Cowboy is better than it used to be and Royal Oak is great imo....also RO is always a great deal at Menards, 8lb for 5 dollars.


----------



## pc farmer (May 22, 2013)

I havent use lump yet, but when I do it will be royal oak.


----------



## the fireman (May 22, 2013)

And i have to season my new smoker so i wanna keep constant brand, if possible.


----------



## the fireman (May 22, 2013)

So gentlemen, any suggestions as to seasoning my smoker????? What is your process???


----------



## fwismoker (May 22, 2013)

Seasoning, sure... you'll hear everything from vegetable oil to corn oil to flaxseed oil and linseed oil.  Wipe down with your oil and crank up the heat for a while and then after that get some smoke going also.  Everyone does something different but i went with 250-300 for a couple of hours and then another hour or so with some smoke.  Personally i used linseed oil even though folks will say not to because it's not food grade etc...but i'm still kicking with no ill effects and it put a coat of armor on my smoker.


----------



## the fireman (May 22, 2013)

Ok what are you using for smoke chips or chunks?


----------



## fwismoker (May 22, 2013)

the fireman said:


> Ok what are you using for smoke chips or chunks?

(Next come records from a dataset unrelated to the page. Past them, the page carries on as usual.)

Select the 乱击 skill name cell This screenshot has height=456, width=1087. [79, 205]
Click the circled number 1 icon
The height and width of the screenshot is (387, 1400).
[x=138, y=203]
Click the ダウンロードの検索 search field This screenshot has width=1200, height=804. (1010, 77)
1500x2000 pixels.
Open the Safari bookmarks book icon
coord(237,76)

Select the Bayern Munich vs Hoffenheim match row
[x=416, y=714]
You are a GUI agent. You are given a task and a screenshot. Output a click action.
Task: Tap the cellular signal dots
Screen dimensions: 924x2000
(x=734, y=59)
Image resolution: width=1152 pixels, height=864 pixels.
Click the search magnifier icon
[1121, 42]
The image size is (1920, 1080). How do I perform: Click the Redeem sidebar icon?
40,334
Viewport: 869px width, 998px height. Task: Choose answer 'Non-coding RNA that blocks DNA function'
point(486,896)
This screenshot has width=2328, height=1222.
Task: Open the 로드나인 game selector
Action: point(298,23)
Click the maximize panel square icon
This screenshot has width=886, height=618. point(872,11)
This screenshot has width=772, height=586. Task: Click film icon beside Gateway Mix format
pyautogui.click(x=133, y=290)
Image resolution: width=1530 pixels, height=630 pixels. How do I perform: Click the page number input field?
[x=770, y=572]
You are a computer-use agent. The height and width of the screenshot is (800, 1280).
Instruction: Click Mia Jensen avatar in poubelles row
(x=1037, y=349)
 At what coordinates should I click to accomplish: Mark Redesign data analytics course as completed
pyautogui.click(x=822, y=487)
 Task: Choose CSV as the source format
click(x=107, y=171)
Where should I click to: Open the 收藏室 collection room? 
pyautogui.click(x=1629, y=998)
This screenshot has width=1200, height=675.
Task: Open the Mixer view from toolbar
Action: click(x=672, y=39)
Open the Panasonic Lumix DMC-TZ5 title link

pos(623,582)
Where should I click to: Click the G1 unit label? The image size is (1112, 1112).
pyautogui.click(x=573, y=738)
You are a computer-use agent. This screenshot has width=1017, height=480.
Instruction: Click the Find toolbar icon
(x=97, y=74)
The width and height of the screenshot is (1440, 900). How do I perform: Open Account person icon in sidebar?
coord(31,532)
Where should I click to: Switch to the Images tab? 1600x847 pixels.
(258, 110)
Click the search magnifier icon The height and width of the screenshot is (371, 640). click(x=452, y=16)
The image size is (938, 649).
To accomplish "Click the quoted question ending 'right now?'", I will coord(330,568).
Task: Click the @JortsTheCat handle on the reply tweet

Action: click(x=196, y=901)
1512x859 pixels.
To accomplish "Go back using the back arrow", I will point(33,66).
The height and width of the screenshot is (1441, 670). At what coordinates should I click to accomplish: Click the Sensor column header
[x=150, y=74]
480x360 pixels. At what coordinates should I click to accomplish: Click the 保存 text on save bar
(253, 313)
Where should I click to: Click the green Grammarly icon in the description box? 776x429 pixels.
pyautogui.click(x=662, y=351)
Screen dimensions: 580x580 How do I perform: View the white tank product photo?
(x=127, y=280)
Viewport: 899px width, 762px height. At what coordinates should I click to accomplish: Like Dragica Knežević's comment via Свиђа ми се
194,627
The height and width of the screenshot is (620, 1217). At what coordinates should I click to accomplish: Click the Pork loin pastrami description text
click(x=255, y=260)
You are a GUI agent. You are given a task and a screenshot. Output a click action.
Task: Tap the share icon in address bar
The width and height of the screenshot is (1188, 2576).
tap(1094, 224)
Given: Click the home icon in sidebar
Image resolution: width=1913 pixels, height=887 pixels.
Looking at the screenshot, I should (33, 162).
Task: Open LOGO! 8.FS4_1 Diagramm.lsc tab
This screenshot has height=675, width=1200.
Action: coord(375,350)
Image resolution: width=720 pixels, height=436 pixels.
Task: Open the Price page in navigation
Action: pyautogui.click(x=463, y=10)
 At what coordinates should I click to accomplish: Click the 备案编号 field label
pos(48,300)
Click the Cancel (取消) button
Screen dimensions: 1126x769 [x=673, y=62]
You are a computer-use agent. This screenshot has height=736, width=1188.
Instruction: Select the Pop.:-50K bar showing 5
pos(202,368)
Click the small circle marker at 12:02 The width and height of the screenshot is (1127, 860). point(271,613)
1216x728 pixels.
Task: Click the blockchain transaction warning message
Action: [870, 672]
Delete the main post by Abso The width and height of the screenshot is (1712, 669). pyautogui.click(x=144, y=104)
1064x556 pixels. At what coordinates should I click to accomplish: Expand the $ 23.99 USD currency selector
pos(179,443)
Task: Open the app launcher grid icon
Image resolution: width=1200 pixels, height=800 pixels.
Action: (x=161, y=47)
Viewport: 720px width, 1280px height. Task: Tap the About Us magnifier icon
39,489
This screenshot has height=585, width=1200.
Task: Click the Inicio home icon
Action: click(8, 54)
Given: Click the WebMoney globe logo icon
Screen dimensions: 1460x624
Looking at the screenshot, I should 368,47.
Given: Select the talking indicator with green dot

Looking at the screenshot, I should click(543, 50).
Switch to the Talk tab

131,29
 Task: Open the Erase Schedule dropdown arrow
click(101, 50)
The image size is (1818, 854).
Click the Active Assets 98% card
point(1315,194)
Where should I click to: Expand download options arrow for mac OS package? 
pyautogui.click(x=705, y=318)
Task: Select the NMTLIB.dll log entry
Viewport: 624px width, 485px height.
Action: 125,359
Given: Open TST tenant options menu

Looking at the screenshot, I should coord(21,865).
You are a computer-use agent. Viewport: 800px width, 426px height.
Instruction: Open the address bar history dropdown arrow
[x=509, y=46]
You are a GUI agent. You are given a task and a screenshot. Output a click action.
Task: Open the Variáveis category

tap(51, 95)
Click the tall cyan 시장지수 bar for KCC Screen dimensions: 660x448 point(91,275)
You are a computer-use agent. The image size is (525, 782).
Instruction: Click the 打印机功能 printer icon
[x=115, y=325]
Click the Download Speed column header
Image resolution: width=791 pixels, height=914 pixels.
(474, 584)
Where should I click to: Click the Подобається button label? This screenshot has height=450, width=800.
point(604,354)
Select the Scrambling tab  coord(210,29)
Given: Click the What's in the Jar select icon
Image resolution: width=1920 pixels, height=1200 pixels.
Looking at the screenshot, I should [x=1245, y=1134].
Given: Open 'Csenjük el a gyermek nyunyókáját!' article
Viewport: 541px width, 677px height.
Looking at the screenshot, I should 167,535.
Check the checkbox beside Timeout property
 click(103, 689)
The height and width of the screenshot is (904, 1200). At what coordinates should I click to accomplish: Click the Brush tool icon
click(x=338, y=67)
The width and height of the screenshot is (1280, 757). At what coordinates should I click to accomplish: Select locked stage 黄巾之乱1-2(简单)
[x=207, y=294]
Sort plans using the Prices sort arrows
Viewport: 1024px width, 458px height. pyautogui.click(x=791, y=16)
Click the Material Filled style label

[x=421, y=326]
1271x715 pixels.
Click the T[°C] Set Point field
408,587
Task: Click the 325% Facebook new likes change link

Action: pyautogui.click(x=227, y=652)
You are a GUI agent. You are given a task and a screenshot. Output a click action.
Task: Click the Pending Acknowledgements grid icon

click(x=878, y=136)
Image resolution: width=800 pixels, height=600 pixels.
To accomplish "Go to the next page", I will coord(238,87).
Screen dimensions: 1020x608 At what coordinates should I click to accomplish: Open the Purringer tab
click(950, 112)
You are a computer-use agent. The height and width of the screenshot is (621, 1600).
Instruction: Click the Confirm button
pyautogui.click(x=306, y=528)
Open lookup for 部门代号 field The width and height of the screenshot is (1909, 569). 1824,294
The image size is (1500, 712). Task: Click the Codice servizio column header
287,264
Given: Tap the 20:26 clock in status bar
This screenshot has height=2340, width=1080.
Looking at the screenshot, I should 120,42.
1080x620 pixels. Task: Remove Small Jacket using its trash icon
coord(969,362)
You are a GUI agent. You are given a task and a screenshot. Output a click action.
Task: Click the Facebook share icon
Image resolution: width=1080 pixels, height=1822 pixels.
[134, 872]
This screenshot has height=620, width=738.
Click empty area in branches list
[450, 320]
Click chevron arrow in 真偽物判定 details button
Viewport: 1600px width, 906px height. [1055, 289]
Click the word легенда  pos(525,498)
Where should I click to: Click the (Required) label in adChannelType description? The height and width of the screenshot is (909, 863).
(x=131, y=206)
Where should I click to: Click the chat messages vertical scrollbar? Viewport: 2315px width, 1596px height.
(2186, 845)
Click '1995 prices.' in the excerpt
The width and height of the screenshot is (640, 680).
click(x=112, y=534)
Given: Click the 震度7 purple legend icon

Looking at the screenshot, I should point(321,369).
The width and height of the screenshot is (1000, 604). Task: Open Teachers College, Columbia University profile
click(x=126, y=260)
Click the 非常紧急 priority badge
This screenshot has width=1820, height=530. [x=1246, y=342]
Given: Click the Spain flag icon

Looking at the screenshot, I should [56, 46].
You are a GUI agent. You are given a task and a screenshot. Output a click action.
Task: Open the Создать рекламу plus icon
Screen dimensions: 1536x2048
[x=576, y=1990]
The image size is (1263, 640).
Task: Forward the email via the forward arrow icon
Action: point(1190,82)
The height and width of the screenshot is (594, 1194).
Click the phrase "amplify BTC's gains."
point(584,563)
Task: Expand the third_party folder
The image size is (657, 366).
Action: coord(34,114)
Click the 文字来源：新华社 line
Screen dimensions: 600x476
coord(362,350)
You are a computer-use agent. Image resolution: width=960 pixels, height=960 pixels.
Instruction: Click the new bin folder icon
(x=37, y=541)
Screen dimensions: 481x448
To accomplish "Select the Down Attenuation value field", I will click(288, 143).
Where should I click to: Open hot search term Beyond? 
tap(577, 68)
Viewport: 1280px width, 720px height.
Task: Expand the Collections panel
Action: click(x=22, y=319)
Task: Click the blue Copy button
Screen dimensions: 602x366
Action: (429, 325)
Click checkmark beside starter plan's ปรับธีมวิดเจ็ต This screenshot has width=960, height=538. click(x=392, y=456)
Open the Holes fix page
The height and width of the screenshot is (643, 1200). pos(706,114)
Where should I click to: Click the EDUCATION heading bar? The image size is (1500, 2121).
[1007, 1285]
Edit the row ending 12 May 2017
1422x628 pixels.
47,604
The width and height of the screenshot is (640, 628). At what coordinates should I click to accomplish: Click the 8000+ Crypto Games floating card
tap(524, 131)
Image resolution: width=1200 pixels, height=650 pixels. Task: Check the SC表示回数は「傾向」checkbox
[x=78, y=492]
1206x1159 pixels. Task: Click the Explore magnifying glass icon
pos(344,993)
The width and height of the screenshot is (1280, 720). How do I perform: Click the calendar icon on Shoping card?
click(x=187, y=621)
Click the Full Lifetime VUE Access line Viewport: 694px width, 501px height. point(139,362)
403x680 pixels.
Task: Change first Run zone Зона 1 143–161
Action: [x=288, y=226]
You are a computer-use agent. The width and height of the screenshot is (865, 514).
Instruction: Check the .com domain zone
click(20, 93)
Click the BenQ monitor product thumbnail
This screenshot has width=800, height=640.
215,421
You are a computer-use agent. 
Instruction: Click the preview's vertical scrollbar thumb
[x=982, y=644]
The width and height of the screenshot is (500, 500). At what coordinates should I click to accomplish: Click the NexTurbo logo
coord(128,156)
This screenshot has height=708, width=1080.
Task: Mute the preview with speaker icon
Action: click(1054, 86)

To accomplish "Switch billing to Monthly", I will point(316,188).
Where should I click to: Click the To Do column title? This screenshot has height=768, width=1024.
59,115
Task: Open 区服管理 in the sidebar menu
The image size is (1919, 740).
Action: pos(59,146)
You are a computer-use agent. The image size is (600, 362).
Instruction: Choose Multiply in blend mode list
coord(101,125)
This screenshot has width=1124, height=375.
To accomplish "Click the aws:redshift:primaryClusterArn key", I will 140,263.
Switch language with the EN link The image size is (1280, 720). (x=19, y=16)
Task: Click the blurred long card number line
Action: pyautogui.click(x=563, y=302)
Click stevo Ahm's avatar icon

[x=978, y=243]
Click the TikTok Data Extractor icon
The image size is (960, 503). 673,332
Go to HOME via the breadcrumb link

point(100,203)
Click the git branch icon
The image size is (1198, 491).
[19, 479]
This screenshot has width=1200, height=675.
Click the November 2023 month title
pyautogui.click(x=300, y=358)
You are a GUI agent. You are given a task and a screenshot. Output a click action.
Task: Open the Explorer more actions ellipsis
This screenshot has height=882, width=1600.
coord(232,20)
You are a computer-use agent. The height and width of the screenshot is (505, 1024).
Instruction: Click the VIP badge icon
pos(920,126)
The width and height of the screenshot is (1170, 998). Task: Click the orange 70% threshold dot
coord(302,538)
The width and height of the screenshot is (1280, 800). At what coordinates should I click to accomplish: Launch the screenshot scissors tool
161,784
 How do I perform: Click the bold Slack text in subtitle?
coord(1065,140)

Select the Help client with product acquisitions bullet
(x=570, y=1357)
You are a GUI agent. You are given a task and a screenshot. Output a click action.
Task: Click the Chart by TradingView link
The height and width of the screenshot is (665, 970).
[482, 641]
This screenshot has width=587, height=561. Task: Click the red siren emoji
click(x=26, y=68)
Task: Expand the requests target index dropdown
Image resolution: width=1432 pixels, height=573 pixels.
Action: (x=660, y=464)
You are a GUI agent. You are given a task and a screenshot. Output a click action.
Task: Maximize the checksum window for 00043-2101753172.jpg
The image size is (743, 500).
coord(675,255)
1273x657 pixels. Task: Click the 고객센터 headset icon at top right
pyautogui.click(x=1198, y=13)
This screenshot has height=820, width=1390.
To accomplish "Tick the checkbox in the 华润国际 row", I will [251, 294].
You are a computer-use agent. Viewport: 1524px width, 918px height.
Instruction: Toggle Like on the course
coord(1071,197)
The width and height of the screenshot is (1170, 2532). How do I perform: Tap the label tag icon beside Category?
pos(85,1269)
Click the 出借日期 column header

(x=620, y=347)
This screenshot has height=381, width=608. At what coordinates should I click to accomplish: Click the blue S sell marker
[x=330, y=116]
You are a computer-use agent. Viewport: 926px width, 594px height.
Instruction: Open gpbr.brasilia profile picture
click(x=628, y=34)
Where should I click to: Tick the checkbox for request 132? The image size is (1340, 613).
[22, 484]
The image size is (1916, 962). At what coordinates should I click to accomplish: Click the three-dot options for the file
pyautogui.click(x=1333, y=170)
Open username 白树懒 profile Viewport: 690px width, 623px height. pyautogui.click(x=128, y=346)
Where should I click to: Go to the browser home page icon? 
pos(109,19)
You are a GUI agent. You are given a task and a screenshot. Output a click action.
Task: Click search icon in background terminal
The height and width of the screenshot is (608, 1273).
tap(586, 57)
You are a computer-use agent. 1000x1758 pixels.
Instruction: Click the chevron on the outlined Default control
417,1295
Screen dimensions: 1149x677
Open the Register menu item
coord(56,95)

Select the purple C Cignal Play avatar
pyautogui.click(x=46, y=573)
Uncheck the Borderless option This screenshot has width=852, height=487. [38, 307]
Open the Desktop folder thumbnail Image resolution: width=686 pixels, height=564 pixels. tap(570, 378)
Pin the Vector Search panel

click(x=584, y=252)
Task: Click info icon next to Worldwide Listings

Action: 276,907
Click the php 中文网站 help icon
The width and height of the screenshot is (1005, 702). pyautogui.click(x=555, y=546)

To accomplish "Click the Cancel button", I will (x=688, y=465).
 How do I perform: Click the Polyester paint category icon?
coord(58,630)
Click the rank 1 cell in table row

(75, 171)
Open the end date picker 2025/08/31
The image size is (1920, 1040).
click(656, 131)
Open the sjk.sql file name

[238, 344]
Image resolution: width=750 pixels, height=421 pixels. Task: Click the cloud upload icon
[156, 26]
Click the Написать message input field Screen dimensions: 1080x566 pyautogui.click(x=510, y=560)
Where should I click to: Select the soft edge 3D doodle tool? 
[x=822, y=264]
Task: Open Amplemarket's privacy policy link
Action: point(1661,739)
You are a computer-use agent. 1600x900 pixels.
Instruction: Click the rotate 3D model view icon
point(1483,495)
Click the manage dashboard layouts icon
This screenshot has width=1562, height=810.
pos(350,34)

It makes no difference for seasoning..what ever you have on hand.


----------



## the fireman (May 22, 2013)

Ok I thank you. Always used everyone else's and cooked there food for them. Be MY first smoker. Did a brisket over the weekend. Turned out awesome with some hickory. Was tuning my brother oky Joe after heat plates


----------



## the fireman (May 22, 2013)

Lol its a turn and burn to. I have 3 whole chickens to smoke saturday


----------



## wneill20 (May 22, 2013)

Here in So Cal we have Trader Joes i just tried their hardwood charcoal last weekend and i have to say it is outstanding if you can get it give it a try.


----------



## the fireman (May 23, 2013)

Yea no trader joes doing here. I am in the country side of Maryland..... lol I am buying some hickory from the Amish..... but its green. Opinions on royal oak????


----------